TOKYO, Jun 05 (News On Japan) - Japan’s super-long-term government bond yields—covering 30- and 40-year maturities—have climbed sharply in recent months, reaching their highest levels in years. The upward momentum has also pushed up 10-year yields, which are commonly used as a benchmark in financial markets.
The shift is being attributed to a combination of domestic and international factors, with growing influence from overseas investors standing out as a key driver.
Speaking on the trend, Daiwa Securities Chief Market Strategist Kotani, who has over 20 years of experience in the bond market, outlined four main factors behind the rise. First, the nominal economic growth rate is a major determinant of long-term interest rates. Japan’s nominal GDP growth for fiscal 2023 was 3.7%, a figure that may appear high but includes inflation. This inflationary component supports higher long-term yields.

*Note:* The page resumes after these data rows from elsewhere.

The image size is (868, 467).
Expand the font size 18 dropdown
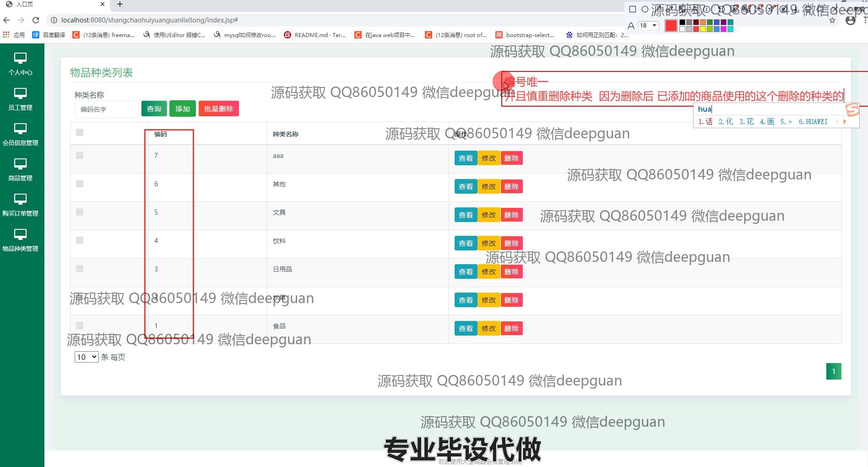(x=654, y=26)
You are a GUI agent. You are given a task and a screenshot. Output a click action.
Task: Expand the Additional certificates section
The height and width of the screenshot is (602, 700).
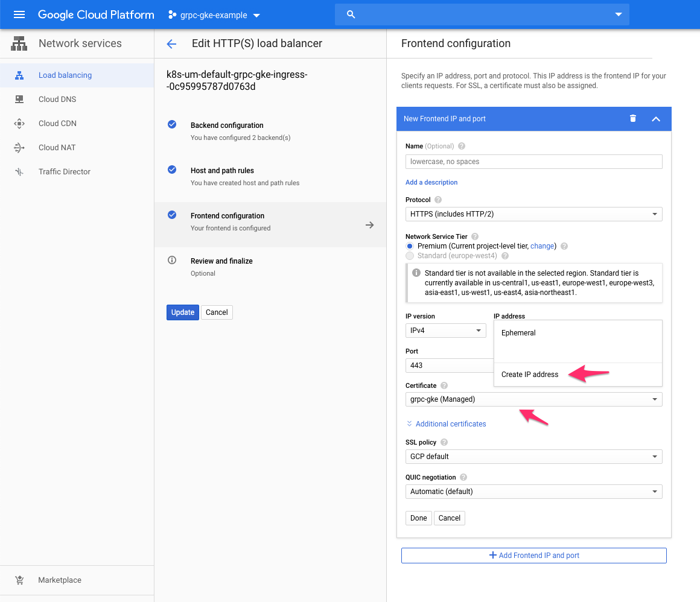click(x=446, y=423)
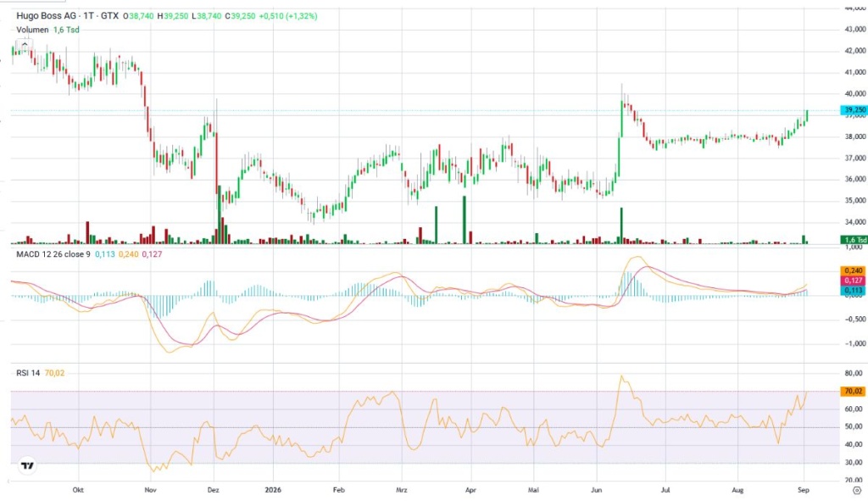Click the Dez marker on time axis
The height and width of the screenshot is (501, 868).
click(x=213, y=490)
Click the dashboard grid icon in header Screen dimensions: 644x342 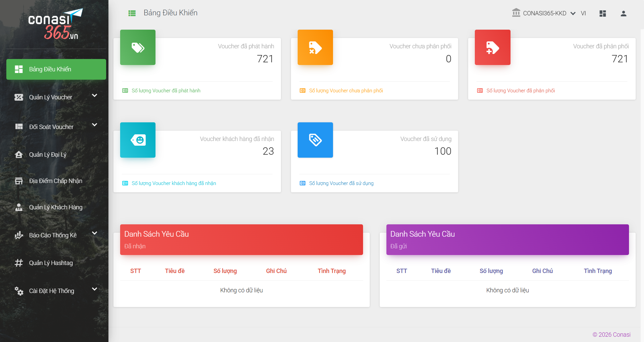[x=602, y=13]
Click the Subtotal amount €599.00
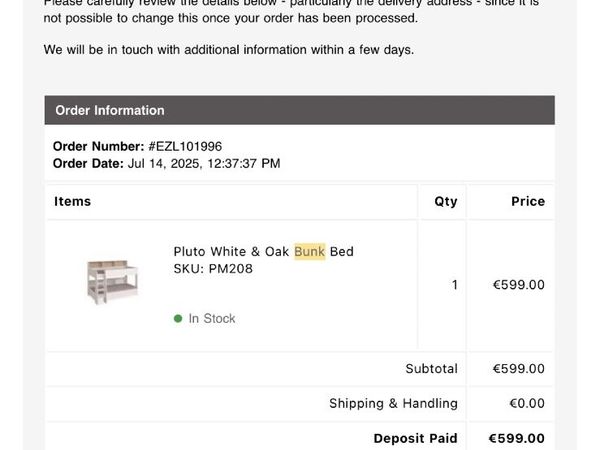Screen dimensions: 600x450 coord(518,368)
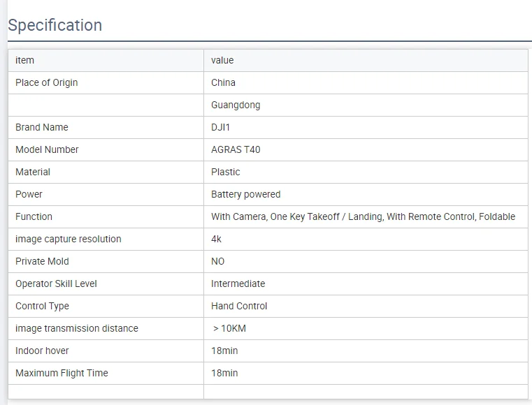This screenshot has height=405, width=532.
Task: Click the AGRAS T40 model number
Action: point(236,149)
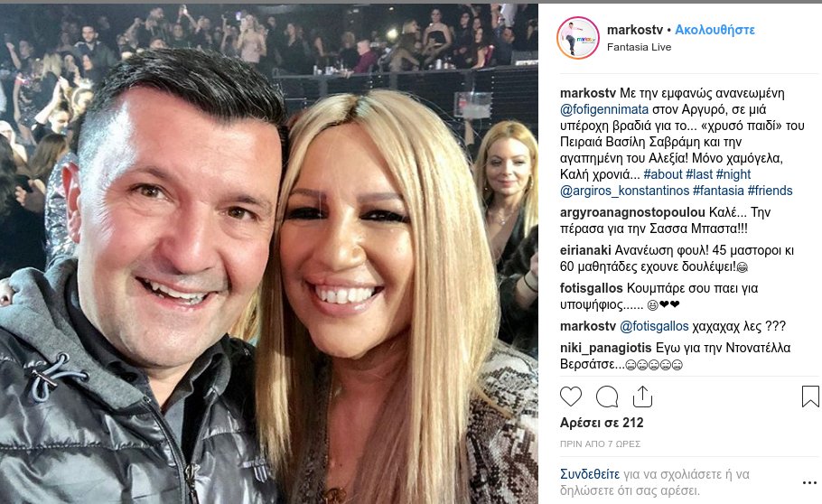This screenshot has width=822, height=504.
Task: Open the Fantasia Live location link
Action: (x=639, y=47)
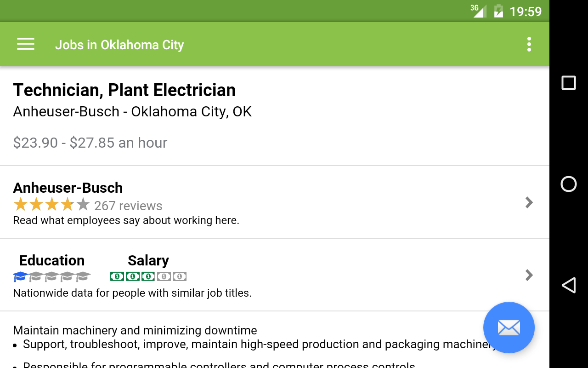Tap the Technician, Plant Electrician job title
This screenshot has width=588, height=368.
coord(124,90)

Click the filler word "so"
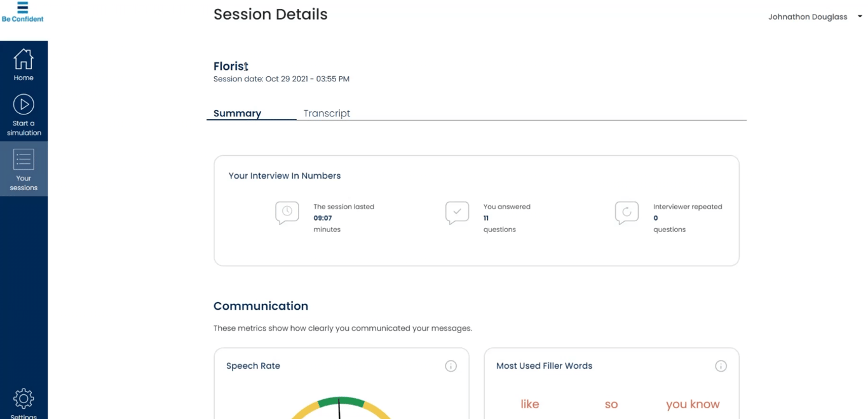pos(611,404)
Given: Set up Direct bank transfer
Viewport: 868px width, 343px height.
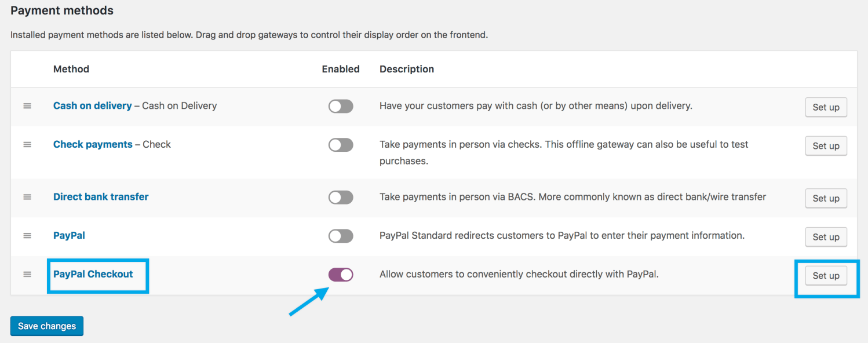Looking at the screenshot, I should (x=826, y=198).
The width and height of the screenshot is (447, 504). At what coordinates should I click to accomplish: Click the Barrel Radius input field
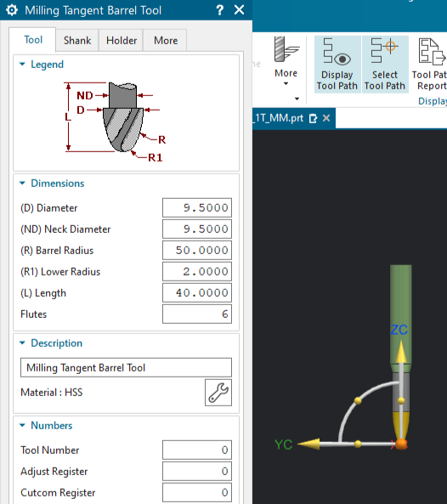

Second, the risk premium associated with Japanese government debt is expanding. Japan's fiscal position remains among the weakest of advanced economies, and with the ruling party losing its majority in the lower house last autumn, political uncertainty has further elevated risk.
The third factor is global financial instability. Since a major reshuffling in the U.S. Treasury market in April, concerns about U.S. fiscal sustainability—exacerbated by credit rating downgrades and tax cut debates—have fueled a worldwide reassessment of sovereign debt risk.
The fourth factor is structural changes in supply and demand. On the supply side, Japan’s Ministry of Finance has gradually shifted toward issuing longer-maturity bonds. Meanwhile, demand has weakened: the Bank of Japan has scaled back its massive bond purchases under its policy normalization efforts, reducing a major source of demand.
Among institutional buyers, life insurers traditionally invest in long-term bonds to match their long-term liabilities. However, a regulatory transition taking place from fiscal 2020 through 2023 forced these insurers to accumulate large amounts of long-term bonds. With the new rules now in effect as of this fiscal year, that buying pressure has largely subsided.
This shift in demand is having notable consequences. While the government holds significant volumes of super-long-term bonds, rising yields mean falling prices. As of the end of March, 13 state-affiliated institutions reported unrealized losses totaling 16.8 trillion yen on their bond holdings. Bonds issued 10 years ago with 40-year maturities have fallen to below half their original price.
Although these are only paper losses for now, they could materialize if the bonds are sold. The concern is that such losses may prompt some investors to sell preemptively to avoid further declines. However, insurers and other long-term holders are generally required to maintain assets that match their liabilities, limiting their ability to offload holdings freely.
In the longer run, rising yields may enhance the appeal of insurance products that offer stable returns, thereby bringing capital back into the super-long bond market and stabilizing demand.
Amid these shifts, foreign investors have emerged as a dominant force. Recent data show that foreign buyers have been purchasing more than 2 trillion yen worth of Japanese government bonds in some months—an unprecedented pace. The Japan Bond Market now faces a new dynamic in which the global investment community is playing an increasingly decisive role in shaping domestic interest rate trends.